* What is required
Copy every line of the material precisely.
Dataset records below:
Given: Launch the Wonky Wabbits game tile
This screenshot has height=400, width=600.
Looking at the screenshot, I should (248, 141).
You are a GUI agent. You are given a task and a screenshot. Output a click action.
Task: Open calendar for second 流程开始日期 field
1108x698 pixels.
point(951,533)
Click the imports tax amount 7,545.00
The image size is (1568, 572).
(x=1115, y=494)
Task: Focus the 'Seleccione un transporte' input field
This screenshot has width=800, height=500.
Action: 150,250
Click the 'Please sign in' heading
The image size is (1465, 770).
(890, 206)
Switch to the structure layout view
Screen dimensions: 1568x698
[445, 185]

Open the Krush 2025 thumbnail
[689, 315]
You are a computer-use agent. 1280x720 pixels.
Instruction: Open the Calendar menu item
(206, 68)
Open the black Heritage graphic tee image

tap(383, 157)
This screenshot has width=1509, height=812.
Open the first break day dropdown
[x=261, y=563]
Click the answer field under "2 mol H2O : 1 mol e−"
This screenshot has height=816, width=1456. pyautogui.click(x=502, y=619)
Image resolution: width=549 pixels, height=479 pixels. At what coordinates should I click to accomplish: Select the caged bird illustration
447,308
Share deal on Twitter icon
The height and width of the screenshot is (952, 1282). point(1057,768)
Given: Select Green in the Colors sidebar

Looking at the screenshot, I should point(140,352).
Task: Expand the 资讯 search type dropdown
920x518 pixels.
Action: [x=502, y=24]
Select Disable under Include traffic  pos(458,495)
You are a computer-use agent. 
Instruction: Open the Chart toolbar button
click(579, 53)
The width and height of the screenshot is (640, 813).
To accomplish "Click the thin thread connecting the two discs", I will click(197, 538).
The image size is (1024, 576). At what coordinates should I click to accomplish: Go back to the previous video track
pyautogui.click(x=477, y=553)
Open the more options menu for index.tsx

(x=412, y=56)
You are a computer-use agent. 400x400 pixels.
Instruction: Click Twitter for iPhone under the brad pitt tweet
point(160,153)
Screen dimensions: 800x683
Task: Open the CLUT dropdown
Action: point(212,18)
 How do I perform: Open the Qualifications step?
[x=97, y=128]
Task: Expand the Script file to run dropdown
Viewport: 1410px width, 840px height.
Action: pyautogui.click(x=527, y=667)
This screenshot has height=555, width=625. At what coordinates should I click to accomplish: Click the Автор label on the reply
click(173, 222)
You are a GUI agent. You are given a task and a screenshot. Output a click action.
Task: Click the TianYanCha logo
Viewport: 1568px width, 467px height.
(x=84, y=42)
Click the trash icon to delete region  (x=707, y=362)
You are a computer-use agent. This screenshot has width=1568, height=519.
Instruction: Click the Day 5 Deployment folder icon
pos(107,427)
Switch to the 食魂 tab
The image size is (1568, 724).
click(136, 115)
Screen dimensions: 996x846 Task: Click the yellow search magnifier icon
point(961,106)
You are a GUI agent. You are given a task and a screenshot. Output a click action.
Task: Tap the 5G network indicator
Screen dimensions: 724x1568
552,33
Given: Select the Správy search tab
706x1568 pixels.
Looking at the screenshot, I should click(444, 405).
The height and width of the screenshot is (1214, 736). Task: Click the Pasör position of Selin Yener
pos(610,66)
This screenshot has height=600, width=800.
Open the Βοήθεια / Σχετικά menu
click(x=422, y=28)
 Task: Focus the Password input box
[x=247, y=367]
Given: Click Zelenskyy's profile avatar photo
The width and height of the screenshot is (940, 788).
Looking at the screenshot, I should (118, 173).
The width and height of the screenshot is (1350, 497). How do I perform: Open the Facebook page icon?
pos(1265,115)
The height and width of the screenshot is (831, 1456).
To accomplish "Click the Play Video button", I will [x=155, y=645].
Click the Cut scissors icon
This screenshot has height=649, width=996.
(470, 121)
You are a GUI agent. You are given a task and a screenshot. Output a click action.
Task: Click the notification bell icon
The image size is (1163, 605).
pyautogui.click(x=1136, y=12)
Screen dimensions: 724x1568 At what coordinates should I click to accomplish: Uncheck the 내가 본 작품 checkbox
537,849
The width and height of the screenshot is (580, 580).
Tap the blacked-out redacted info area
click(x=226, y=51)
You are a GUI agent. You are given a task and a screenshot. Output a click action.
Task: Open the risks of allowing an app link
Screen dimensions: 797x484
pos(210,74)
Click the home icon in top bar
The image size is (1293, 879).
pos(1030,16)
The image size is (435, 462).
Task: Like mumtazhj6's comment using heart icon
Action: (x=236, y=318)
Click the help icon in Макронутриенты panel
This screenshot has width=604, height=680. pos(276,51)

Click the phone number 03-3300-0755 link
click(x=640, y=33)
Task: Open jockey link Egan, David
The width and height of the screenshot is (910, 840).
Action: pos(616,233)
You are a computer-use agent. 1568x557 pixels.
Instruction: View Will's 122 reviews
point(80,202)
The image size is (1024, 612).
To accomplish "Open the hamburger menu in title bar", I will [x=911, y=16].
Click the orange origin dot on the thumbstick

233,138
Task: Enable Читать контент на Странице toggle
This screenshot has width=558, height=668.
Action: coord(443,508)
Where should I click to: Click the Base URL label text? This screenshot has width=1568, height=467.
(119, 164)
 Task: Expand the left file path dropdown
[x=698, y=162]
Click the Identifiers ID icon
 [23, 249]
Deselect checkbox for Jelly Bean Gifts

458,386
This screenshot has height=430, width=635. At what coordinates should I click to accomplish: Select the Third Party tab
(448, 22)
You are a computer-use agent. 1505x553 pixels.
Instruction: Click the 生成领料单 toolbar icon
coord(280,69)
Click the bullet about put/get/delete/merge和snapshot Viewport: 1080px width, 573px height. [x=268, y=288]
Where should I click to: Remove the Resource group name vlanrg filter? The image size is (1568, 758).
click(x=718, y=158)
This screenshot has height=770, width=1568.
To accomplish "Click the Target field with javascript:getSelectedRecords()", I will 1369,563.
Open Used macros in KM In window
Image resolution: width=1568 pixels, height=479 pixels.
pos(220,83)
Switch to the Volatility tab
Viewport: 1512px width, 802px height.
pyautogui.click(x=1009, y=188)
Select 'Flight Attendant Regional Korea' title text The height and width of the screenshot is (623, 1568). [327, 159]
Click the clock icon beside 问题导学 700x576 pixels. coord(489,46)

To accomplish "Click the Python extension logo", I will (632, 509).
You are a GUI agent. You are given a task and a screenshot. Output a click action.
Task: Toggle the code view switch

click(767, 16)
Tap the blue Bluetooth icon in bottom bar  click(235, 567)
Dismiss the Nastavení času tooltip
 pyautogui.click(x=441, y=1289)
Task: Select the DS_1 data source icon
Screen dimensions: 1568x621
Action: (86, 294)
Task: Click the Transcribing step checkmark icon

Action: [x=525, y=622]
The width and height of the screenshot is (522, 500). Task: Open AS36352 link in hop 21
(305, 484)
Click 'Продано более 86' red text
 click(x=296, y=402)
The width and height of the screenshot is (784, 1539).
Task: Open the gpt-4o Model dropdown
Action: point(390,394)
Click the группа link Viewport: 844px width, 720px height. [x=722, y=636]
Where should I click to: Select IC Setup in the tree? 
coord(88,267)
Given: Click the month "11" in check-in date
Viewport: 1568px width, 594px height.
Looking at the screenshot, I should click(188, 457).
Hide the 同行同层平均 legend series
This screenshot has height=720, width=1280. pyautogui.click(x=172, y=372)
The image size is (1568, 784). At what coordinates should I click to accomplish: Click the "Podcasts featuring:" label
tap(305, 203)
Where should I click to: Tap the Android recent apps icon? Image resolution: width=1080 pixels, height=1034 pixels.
End of Dataset records.
* Reply
Given: Launch the Wonky Wabbits game tile
This screenshot has height=400, width=600.
Looking at the screenshot, I should (248, 141).
You are a GUI agent. You are given a task and a screenshot. Output a click action.
Task: Open calendar for second 流程开始日期 field
1108x698 pixels.
point(951,533)
Click the imports tax amount 7,545.00
The image size is (1568, 572).
(x=1115, y=494)
Task: Focus the 'Seleccione un transporte' input field
This screenshot has width=800, height=500.
Action: 150,250
Click the 'Please sign in' heading
The image size is (1465, 770).
(890, 206)
Switch to the structure layout view
Screen dimensions: 1568x698
[445, 185]

Open the Krush 2025 thumbnail
[689, 315]
You are a computer-use agent. 1280x720 pixels.
Instruction: Open the Calendar menu item
(206, 68)
Open the black Heritage graphic tee image

tap(383, 157)
This screenshot has width=1509, height=812.
Open the first break day dropdown
[x=261, y=563]
Click the answer field under "2 mol H2O : 1 mol e−"
This screenshot has height=816, width=1456. pyautogui.click(x=502, y=619)
Image resolution: width=549 pixels, height=479 pixels. At what coordinates should I click to accomplish: Select the caged bird illustration
447,308
Share deal on Twitter icon
The height and width of the screenshot is (952, 1282). point(1057,768)
Given: Select Green in the Colors sidebar

Looking at the screenshot, I should point(140,352).
Task: Expand the 资讯 search type dropdown
920x518 pixels.
Action: [x=502, y=24]
Select Disable under Include traffic  pos(458,495)
You are a computer-use agent. 
Instruction: Open the Chart toolbar button
click(579, 53)
The width and height of the screenshot is (640, 813).
To accomplish "Click the thin thread connecting the two discs", I will click(197, 538).
The image size is (1024, 576). At what coordinates should I click to accomplish: Go back to the previous video track
pyautogui.click(x=477, y=553)
Open the more options menu for index.tsx

(x=412, y=56)
You are a computer-use agent. 400x400 pixels.
Instruction: Click Twitter for iPhone under the brad pitt tweet
point(160,153)
Screen dimensions: 800x683
Task: Open the CLUT dropdown
Action: point(212,18)
 How do I perform: Open the Qualifications step?
[x=97, y=128]
Task: Expand the Script file to run dropdown
Viewport: 1410px width, 840px height.
Action: pyautogui.click(x=527, y=667)
This screenshot has height=555, width=625. At what coordinates should I click to accomplish: Click the Автор label on the reply
click(173, 222)
You are a GUI agent. You are given a task and a screenshot. Output a click action.
Task: Click the TianYanCha logo
Viewport: 1568px width, 467px height.
(x=84, y=42)
Click the trash icon to delete region  (x=707, y=362)
You are a computer-use agent. This screenshot has width=1568, height=519.
Instruction: Click the Day 5 Deployment folder icon
pos(107,427)
Switch to the 食魂 tab
The image size is (1568, 724).
click(136, 115)
Screen dimensions: 996x846 Task: Click the yellow search magnifier icon
point(961,106)
You are a GUI agent. You are given a task and a screenshot. Output a click action.
Task: Tap the 5G network indicator
Screen dimensions: 724x1568
552,33
Given: Select the Správy search tab
706x1568 pixels.
Looking at the screenshot, I should click(444, 405).
The height and width of the screenshot is (1214, 736). Task: Click the Pasör position of Selin Yener
pos(610,66)
This screenshot has height=600, width=800.
Open the Βοήθεια / Σχετικά menu
click(x=422, y=28)
 Task: Focus the Password input box
[x=247, y=367]
Given: Click Zelenskyy's profile avatar photo
The width and height of the screenshot is (940, 788).
Looking at the screenshot, I should (118, 173).
The width and height of the screenshot is (1350, 497). How do I perform: Open the Facebook page icon?
pos(1265,115)
The height and width of the screenshot is (831, 1456).
To accomplish "Click the Play Video button", I will [x=155, y=645].
Click the Cut scissors icon
This screenshot has height=649, width=996.
(470, 121)
You are a GUI agent. You are given a task and a screenshot. Output a click action.
Task: Click the notification bell icon
The image size is (1163, 605).
pyautogui.click(x=1136, y=12)
Screen dimensions: 724x1568 At what coordinates should I click to accomplish: Uncheck the 내가 본 작품 checkbox
537,849
The width and height of the screenshot is (580, 580).
Tap the blacked-out redacted info area
click(x=226, y=51)
You are a GUI agent. You are given a task and a screenshot. Output a click action.
Task: Open the risks of allowing an app link
Screen dimensions: 797x484
pos(210,74)
Click the home icon in top bar
The image size is (1293, 879).
pos(1030,16)
The image size is (435, 462).
Task: Like mumtazhj6's comment using heart icon
Action: (x=236, y=318)
Click the help icon in Макронутриенты panel
This screenshot has width=604, height=680. pos(276,51)

Click the phone number 03-3300-0755 link
click(x=640, y=33)
Task: Open jockey link Egan, David
The width and height of the screenshot is (910, 840).
Action: pos(616,233)
You are a computer-use agent. 1568x557 pixels.
Instruction: View Will's 122 reviews
point(80,202)
The image size is (1024, 612).
To accomplish "Open the hamburger menu in title bar", I will [x=911, y=16].
Click the orange origin dot on the thumbstick

233,138
Task: Enable Читать контент на Странице toggle
This screenshot has width=558, height=668.
Action: coord(443,508)
Where should I click to: Click the Base URL label text? This screenshot has width=1568, height=467.
(119, 164)
 Task: Expand the left file path dropdown
[x=698, y=162]
Click the Identifiers ID icon
 [23, 249]
Deselect checkbox for Jelly Bean Gifts

458,386
This screenshot has height=430, width=635. At what coordinates should I click to accomplish: Select the Third Party tab
(448, 22)
You are a computer-use agent. 1505x553 pixels.
Instruction: Click the 生成领料单 toolbar icon
coord(280,69)
Click the bullet about put/get/delete/merge和snapshot Viewport: 1080px width, 573px height. [x=268, y=288]
Where should I click to: Remove the Resource group name vlanrg filter? The image size is (1568, 758).
click(x=718, y=158)
This screenshot has height=770, width=1568.
To accomplish "Click the Target field with javascript:getSelectedRecords()", I will 1369,563.
Open Used macros in KM In window
Image resolution: width=1568 pixels, height=479 pixels.
pos(220,83)
Switch to the Volatility tab
Viewport: 1512px width, 802px height.
pyautogui.click(x=1009, y=188)
Select 'Flight Attendant Regional Korea' title text The height and width of the screenshot is (623, 1568). [327, 159]
Click the clock icon beside 问题导学 700x576 pixels. coord(489,46)

To accomplish "Click the Python extension logo", I will (632, 509).
You are a GUI agent. You are given a task and a screenshot. Output a click action.
Task: Toggle the code view switch

click(767, 16)
Tap the blue Bluetooth icon in bottom bar  click(235, 567)
Dismiss the Nastavení času tooltip
 pyautogui.click(x=441, y=1289)
Task: Select the DS_1 data source icon
Screen dimensions: 1568x621
Action: (86, 294)
Task: Click the Transcribing step checkmark icon

Action: [x=525, y=622]
The width and height of the screenshot is (522, 500). Task: Open AS36352 link in hop 21
(305, 484)
Click 'Продано более 86' red text
 click(x=296, y=402)
The width and height of the screenshot is (784, 1539).
Task: Open the gpt-4o Model dropdown
Action: point(390,394)
Click the группа link Viewport: 844px width, 720px height. [x=722, y=636]
Where should I click to: Select IC Setup in the tree? 
coord(88,267)
Given: Click the month "11" in check-in date
Viewport: 1568px width, 594px height.
Looking at the screenshot, I should click(188, 457).
Hide the 同行同层平均 legend series
This screenshot has height=720, width=1280. pyautogui.click(x=172, y=372)
The image size is (1568, 784). At what coordinates should I click to accomplish: Click the "Podcasts featuring:" label
tap(305, 203)
Where should I click to: Tap the Android recent apps icon? Image resolution: width=1080 pixels, height=1034 pixels.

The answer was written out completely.